0.0 Brief Introduction of the Project
0.1 Project Recap
0.2 Project Difficulties
1.0 Story of President Trump and Obama
1.1 What are the first impressions on Trump and Obama on Twitter?
1.2 What are their attitudes?
1.3 What are their styles?
1.4 What are their connections?
1.5 How is Trump's followers' behavior?
2.0 Methods We Utilize for Analysis and Visualization
How we overcome the project diffculties
2.1 Scraping
2.2 Data Cleaning
2.3 Sentiment Analyzer
2.4 Topic Modelling
2.41 Wordcloud Masking
2.42 Topic Modelling Graph
2.43 Network Graph Analysis
3.0 Conlusion
What do we do in this project?
Data of the tweets sent by President Obama and Trump from 2012 to 2019 have been scraped and analyzed. We intentionally select the same period because we attempt to present a vivid profile of Trump and Obama, containing not merely a president image during his tenure but also a guy without his crown after or before his presidency.

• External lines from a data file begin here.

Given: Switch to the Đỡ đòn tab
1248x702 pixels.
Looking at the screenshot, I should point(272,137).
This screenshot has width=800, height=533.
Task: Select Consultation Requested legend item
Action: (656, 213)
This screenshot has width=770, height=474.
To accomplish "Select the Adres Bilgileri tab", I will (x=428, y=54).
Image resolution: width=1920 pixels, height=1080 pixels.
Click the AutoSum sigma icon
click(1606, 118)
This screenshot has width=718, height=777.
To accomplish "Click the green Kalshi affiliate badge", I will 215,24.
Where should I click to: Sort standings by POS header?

We have scraped the data from twitter, and then cleaned, analyzed and visualize the data. In the analysis part, we have conducted sentimental analysis, topic modeling, and in the presentation part, we have utilized the diversified method to visualize the result.
How do we acquire datasets?
We used twint to scrape the tweets from twitter. It is an advanced Twitter scraping & OSINT tool written in Python that doesn't use Twitter's API, allowing you to scrape a user's followers, following, Tweets and more while evading most API limitations. We collected all the information related to the tweets of Obama and Trump.
Trump Frequently used words:
Great, People, Thank, Country
Obama Frequently used words:
President, American, Health, Job
Implications:
According to a survey, it is said that most men say 7,000 words a day. Are Trump and Obama telling the truth? It is hard to say. But can we get a glimpse of who they are like from the words they talk about most? Of course yes!
Look at him! Why did Trump pout? Maybe he likes to pout when he is thinking about how to build a great America again.
What about Obama? He is kind of a practical guy because he likes to talk about livelihood issues and tries his utomost to advertise his healthcare planning.
Angway, they are cute in a different way!
Popular topics among Trump’s tweets:
Implications:
Hahaaa! See, my instinct for Trump is so correct! Trump cares about election, election but election!
Considering the relevant terms, we can see Trump aspires to "make America great again". And also he mentions "thank" a lot. I can imagine that the presidential election journey must be full of sweets and bitters and he must appreciate everyone who helps him win the election.
Popular topics among Obama’s tweets :
Obama loves to talk about violence most.
For the relevant terms, we can see that "congress", "tax", "gun" have been mentioned a lot.
Positive Words Trump has tweeted positively about America, white house, vote while Obama tweeted positively about law, healthcare, immigration, economy.
Negative Words. Trump has tweeted negatively about Hillary Clinton, fake, Russia, China while Obama has tweeted negatively about violence.
Implications:
Trump constantly draws a clear distinction between love and hate in his hearts.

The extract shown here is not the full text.